Aug. 25th, 2006

Strategy

Aug. 25th, 2006 03:42 pm
skyring: (Default)
The dream of a taxi driver is to have a series of fares with no gaps in time or distance. Good, sober, cheerful, well-heeled people with money in their pockets and a destination on the other side of town.

Of course, the reality is usually somewhat different, and when my teacher Mike spent some time describing a good series of passengers he'd had that morning, I guessed that this was reasonably rare. He'd had several passengers wanting long rides, and he'd had the luck to find fresh passengers waiting when he completed each trip.

So for a matter of an hour or so, he had a passenger paying for his time and travel, and the profits for the day were building up.

This put him into a fine frame of mind, so that when he picked me up, he felt that he was ahead of the game and could spend a bit of time teaching me, to the detriment of pursuing an optimum strategy of chasing after fares.

This is an area where inside knowledge and an appreciation of how the ebb and flow of travel patterns helps to separate the players and the stayers.
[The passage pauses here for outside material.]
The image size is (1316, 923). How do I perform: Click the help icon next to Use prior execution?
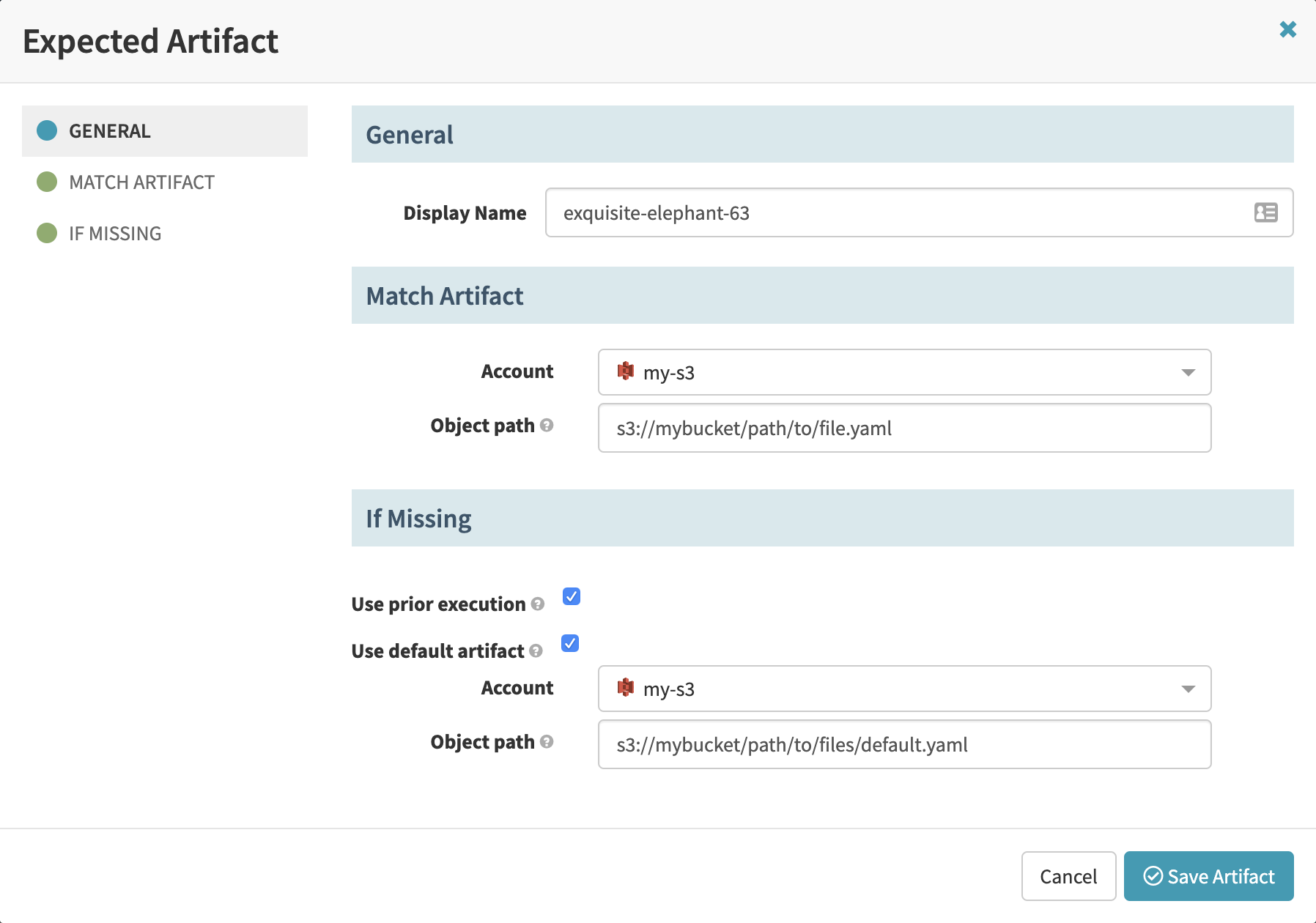point(539,604)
I've got a lot to learn on this, but I'm pretty good at understanding systems, so I should do OK.

Canberra isn't a large community. About 300 000 or so, which means it's a tiddler of a town compared to Sydney a couple of hours down the road. We have the Federal Parliament here, and although members of parliament are entitled to transport by the Commonwealth's fleet of limousines (AKA great white whales), their research assistants and political advisors have to find their own way from the airport to Parliament House. And that generally means they have to take taxis. They arrive on Monday mornings and leave on Thursday afternoons, and in between they want transport around the city.

Every weekday there is a morning exodus to the airport, as hordes of public servants and military officers head interstate for meetings, and a corresponding return wave in the evenings.
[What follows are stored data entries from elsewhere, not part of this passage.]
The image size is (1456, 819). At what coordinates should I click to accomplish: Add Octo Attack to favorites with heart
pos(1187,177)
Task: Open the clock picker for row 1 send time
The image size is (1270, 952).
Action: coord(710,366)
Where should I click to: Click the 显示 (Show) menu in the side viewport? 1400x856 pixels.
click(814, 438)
There are also other local tides; students and staff of the five universities, diplomatic traffic, pensioners heading in and out of the main shopping centres and so on.
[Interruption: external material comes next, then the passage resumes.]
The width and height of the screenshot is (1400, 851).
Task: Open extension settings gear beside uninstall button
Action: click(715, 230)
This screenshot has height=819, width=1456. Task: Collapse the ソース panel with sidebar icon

And, of course, there are those who find a watering hole in the evening and need transport back home several hours later. I can't say that I'm looking forward to carting drunks around.

So, as a cab driver, I'll need to be aware of the traffic, where it's coming from and where it's heading to. I'll need to keep track of times, so that I can change my tactics according to the time of day, making sure that my cab will be top of the queue for the plum jobs.

I also need to be aware of bottlenecks. It used be said that Canberra didn't have a rush hour, but that's gone by the board. Successive governments have gone for big ticket land sales, centralising office buildings and shops in the middle of the city and extending the suburbs relentlessly out. The old decentralised strategy, where office buildings in town centres keep people and employment together, is barely paid lip service now. It seems that everyone heads into Civic to work and jams up the road, which of course were never designed for these traffic flows.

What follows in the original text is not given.